Russ Fox, Neymar Tax Evasion Investigation Continues; Judge Freezes $48 Million of Assets. Considering how impossible Brazil’s tax system is, it would be surprising if somebody there weren’t guilty of a tax crime.
Tony Nitti, House Bill Would Give Tax Deduction, Credit In Exchange For Learning Science And Math. The tax law. Is there anything it can’t do?
Jack Townsend, GE Asks the Supreme Court to Screw Up Again to Bless a BS* Tax Shelter. *Expletive deleted.
Leslie Book, Fifth Circuit Tackles Intersection of TAO Rules and Statutes of Limitation (Procedurally Taxing). “Earlier this week in Rothkamm v US, the Fifth Circuit issued an opinion that considered whether a wife’s application for a Taxpayer Assistance Order (TAO) concerning a recovery of funds levied from her bank account to satisfy her husband’s tax debt tolled the nine-month wrongful levy statute of limitations.”
David Brunori on historic preservation credits ($link): “Nothing says boondoggle like giving rich folks tax dollars to fancy up old buildings.”
Scott Greenberg, Senate Democrats’ Bill Would Overhaul the Treatment of Energy in the Tax Code (Tax Policy Blog):
Currently, nearly every source of energy is subsidized to some extent by the federal government. This means that the U.S. economy is more energy-heavy than it would be under normal market conditions, leading to an inefficient allocation of resources. The Senate Democrats’ bill would continue to heavily subsidize energy production in the United States.

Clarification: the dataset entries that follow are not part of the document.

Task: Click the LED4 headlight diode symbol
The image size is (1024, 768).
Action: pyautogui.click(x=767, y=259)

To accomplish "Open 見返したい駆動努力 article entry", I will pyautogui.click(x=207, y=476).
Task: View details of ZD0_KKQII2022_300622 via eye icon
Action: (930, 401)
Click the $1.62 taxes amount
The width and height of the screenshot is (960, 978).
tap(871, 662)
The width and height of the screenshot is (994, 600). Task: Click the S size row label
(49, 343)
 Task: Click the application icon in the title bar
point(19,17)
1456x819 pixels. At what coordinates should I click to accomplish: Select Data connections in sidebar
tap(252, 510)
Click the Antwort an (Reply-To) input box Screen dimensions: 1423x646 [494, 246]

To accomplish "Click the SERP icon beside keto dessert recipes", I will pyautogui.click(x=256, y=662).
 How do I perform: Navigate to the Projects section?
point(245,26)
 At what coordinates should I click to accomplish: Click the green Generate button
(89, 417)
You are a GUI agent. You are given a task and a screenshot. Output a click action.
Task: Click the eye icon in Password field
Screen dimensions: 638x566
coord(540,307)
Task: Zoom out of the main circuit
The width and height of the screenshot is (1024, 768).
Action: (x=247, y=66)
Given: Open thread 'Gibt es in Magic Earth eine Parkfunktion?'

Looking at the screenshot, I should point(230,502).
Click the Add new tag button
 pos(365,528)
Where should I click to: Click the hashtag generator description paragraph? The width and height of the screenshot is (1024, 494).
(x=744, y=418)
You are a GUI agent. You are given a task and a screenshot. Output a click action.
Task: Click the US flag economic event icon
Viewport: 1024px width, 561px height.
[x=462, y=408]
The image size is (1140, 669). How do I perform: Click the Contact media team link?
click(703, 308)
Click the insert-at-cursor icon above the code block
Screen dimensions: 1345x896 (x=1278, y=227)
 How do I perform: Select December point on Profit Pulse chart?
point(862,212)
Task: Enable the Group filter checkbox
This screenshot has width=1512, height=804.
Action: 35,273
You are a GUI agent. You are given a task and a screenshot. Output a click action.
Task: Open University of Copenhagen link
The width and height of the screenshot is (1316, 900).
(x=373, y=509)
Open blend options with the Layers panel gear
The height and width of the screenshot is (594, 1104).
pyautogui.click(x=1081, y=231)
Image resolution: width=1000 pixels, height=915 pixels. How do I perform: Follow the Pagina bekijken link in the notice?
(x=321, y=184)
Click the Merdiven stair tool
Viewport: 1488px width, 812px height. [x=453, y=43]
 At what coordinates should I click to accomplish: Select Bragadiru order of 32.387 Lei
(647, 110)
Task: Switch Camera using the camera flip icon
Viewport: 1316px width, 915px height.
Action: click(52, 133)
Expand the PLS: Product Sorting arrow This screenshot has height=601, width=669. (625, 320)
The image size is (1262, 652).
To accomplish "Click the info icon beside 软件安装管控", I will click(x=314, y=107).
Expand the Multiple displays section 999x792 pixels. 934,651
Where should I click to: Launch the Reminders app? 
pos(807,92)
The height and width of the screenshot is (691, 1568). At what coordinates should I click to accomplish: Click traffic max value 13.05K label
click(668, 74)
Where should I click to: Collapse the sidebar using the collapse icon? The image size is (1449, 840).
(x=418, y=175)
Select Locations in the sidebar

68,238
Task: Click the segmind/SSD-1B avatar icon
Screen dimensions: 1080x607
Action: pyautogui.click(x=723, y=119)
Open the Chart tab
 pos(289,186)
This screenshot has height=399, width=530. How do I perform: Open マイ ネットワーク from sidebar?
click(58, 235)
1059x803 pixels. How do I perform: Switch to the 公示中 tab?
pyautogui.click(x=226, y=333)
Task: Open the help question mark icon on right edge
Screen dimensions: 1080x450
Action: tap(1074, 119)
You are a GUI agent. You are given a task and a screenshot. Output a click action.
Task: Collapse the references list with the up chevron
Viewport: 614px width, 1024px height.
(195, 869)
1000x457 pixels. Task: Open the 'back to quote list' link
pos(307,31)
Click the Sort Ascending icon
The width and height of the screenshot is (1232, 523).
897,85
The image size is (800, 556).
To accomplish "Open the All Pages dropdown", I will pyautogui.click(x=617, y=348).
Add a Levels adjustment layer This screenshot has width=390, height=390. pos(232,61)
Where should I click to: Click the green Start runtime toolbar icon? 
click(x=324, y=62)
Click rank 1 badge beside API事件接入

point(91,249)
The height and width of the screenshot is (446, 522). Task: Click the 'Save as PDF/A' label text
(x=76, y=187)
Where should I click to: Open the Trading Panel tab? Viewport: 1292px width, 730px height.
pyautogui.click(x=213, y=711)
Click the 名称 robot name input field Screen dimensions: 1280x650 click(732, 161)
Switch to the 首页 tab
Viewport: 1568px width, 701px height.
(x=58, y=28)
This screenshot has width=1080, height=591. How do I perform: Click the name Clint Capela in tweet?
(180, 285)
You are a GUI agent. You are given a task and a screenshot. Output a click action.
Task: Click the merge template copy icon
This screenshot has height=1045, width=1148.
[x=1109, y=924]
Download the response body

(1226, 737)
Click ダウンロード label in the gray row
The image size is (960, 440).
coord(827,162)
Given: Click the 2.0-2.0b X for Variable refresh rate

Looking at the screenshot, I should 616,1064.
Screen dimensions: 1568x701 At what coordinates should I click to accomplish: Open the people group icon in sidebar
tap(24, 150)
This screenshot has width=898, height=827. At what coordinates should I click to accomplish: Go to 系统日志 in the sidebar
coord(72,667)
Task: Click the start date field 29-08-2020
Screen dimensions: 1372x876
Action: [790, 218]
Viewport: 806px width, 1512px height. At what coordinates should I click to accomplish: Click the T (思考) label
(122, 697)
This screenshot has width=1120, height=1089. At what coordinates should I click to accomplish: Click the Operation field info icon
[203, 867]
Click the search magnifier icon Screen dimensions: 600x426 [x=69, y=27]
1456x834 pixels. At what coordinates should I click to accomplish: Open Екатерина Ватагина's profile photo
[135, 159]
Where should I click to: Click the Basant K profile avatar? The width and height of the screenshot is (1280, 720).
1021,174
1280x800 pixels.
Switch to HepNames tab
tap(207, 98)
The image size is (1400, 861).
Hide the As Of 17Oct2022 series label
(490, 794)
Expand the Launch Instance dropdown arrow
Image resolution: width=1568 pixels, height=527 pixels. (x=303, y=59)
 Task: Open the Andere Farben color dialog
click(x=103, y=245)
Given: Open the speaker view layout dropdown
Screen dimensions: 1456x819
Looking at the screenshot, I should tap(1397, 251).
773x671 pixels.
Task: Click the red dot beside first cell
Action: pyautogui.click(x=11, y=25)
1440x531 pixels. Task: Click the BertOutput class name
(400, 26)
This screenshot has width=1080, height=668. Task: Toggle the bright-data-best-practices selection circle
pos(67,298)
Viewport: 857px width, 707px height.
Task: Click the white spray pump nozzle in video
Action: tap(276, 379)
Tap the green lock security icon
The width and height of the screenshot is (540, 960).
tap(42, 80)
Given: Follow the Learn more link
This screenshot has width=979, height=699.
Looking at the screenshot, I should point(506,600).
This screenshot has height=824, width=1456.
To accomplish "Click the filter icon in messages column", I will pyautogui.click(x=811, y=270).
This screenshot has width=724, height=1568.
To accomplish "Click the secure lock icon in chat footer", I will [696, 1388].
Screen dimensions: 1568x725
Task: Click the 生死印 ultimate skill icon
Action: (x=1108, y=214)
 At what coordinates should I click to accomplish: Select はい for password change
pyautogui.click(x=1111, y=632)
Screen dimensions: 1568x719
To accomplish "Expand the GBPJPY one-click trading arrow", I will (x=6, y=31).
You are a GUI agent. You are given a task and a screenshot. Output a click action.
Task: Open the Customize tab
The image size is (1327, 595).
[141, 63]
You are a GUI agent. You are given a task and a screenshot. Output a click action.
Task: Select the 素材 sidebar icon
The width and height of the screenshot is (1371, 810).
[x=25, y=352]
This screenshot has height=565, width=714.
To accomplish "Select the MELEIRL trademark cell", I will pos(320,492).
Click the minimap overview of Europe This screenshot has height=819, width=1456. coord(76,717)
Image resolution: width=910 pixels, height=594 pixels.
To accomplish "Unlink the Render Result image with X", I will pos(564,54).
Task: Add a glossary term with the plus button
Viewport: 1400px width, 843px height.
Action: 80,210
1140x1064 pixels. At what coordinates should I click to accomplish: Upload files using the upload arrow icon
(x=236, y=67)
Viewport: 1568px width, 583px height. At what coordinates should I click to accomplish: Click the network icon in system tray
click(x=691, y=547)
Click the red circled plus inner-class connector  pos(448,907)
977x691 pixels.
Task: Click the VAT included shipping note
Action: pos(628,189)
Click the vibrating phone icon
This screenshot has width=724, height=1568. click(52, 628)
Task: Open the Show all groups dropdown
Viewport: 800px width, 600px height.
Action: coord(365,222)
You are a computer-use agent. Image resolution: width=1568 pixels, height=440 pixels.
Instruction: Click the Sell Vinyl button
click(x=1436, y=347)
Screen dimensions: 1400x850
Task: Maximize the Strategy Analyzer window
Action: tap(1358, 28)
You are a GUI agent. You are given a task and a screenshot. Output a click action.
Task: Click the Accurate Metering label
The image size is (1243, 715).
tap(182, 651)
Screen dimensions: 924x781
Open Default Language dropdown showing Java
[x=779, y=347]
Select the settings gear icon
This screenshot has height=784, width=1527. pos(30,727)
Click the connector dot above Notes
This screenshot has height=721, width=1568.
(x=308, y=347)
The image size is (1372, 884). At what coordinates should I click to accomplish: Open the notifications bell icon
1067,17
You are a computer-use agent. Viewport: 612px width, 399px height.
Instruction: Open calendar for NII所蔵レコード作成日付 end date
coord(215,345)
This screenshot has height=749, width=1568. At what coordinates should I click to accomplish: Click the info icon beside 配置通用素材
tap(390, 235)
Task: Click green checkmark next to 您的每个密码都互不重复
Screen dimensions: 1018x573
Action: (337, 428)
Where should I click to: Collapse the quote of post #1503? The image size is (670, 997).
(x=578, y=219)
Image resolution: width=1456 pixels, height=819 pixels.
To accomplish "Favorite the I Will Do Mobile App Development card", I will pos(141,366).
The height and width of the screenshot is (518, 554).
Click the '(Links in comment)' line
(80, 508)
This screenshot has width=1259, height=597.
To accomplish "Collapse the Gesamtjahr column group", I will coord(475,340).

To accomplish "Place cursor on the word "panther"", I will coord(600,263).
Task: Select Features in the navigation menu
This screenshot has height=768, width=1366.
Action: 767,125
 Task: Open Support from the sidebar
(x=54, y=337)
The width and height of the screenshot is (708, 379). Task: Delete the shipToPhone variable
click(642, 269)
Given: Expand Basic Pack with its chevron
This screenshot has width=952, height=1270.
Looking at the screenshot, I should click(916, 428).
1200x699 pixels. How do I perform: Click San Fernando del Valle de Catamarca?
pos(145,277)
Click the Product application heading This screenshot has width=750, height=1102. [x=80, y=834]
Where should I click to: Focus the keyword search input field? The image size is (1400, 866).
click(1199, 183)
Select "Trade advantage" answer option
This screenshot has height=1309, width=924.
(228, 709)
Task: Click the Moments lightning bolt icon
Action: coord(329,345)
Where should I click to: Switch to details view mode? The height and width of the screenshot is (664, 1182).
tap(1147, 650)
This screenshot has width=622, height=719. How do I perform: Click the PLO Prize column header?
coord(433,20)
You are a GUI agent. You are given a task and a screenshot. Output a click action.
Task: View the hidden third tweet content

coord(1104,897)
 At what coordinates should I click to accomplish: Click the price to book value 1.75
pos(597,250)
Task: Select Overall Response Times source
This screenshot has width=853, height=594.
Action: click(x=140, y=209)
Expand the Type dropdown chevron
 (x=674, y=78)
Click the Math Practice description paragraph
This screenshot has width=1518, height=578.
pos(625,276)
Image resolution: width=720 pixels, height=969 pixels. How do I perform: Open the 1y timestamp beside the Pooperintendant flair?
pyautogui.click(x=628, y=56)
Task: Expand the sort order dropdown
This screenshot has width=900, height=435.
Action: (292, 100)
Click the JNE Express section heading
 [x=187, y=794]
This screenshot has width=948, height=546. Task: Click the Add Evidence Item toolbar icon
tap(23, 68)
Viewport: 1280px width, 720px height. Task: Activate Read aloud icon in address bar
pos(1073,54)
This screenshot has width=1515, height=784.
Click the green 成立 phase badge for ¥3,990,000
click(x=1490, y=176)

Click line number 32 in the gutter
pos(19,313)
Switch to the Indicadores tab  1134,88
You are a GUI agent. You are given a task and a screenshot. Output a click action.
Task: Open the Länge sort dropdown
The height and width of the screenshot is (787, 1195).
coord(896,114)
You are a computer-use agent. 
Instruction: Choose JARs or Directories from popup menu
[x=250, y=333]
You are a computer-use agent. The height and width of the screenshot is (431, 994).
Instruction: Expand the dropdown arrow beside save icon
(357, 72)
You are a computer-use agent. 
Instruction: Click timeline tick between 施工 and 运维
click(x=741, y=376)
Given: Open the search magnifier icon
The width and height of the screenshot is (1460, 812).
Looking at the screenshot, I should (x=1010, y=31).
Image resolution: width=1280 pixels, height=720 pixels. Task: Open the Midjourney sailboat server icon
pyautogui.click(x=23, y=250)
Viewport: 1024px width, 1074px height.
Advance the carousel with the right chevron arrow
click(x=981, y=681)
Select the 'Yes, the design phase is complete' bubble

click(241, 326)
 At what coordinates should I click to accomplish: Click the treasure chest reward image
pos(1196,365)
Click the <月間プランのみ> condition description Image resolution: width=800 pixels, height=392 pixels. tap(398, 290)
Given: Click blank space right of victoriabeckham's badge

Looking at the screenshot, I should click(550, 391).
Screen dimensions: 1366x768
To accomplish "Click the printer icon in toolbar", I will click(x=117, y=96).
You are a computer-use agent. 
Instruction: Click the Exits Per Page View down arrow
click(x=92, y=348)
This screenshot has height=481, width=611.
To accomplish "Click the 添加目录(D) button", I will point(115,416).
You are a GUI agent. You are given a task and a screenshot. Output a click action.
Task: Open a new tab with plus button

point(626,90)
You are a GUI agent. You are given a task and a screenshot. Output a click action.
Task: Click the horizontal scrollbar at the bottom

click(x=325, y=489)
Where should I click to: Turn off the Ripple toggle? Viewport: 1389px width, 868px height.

In general, tax expenditures, such as energy subsidies, leave the federal government with less revenue, requiring higher tax rates overall on individuals and businesses.
Anybody who thinks Congress will wisely allocate these subsidies to create our optimal energy use mix for the country hasn’t been paying attention in recent decades.
Renu Zaretsky, A Resignation, and… Resignation. Today’s TaxVox headline roundup covers the implications of Speaker Boehner’s resignation, a politician promising more tax credits! and the sublime awfulness of trying to pay business taxes in Brazil.
News from the Professon. Deloitte Dabbles in Orwellian Tracking Devices (Greg Kyte, Going Concern). “The gadget looks and works like what you would expect if an ID badge had sex with an iPhone.”